They have been obviously used by many with so much success i could only dream of. I didn't mean to bash on people who do use them.My reasoning is pretty straightforward--I've used them for years in certain applications (i'm one of the rubes, apparently, who loves them outside kick drum). I'm quite accustomed to what they do.
I don't have one at home, would like something operationally-similar, and feel like I could put together something that'd satisfy me for a fraction of the price of a Neumann reissue.
I also really love them on guitar amp sometimes, frequently on Ampeg B15, and sometimes on the right vocalist--where I find them to be underrated.
One thing that makes them useful relative to a tube U47 for high-SPL applications is that they have a switchable pad built in (actually two!)
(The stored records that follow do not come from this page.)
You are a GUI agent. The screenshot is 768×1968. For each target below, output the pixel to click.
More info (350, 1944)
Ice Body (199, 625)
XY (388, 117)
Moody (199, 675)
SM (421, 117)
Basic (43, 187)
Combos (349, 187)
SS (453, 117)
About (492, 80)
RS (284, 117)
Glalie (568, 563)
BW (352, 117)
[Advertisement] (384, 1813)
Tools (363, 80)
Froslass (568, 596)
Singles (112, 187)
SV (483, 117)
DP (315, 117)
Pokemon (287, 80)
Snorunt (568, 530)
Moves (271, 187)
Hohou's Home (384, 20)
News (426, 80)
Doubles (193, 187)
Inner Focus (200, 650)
Assuming THD was an appropriate measure for perceptual distortion performance: the maximum SPL (0.5 % THD) of the U 47 fet circuit is 137 dB SPL according to the datasheet. Especially for the time of its inception, this seems to be a pretty high figure; nowadays, there may be slightly better performing options for condenser microphones (if that’s the desired type for this application). Most of the distortion is probably in the low-frequency range (due to the transformer), where human hearing is said to be less sensitive to detect distortion. Depending on the music style and if you don’t put the microphone too close to (or even inside) the kick drum, this might be totally sufficient.But if you really want a mic that can take high spl without increasing THD fet47 is a pretty lousy choice in purely technical sense.
You are certainly right with specified THD using a test signal at 1 kHz. A long time ago, I did pretty extensive electrical measurements of some select microphone circuits including THD vs frequency. THD was (granted, for these specific circuits) pretty much independent of frequency in the audio range (20 Hz to 20 kHz) except for transformer-based outputs.Specified THD % is for the circuit at 1K!, not the whole system including the capsule. The way pad is implemented it causes additional distortion, but you have to take capsule, pad, and fet into equation to come up with a figure. Uli described some of the effects here. The reason why most people don't like how pad sounds on this and many other mics. The capsule THD is not published by Neumann, and not included in that figure.
I don’t doubt it. But is that 10 %, 0.5 %, or even lower THD at 40 Hz and at which playback level? I suspect it’s unlikely to get the former while recording with a decent condenser microphone at reasonable levels.Really not sure what you mean human ear is not sensitive to distortion in low end. I can't stand distortion in lower end, which is exactly the reason why i stay away from fet47 on low end sources.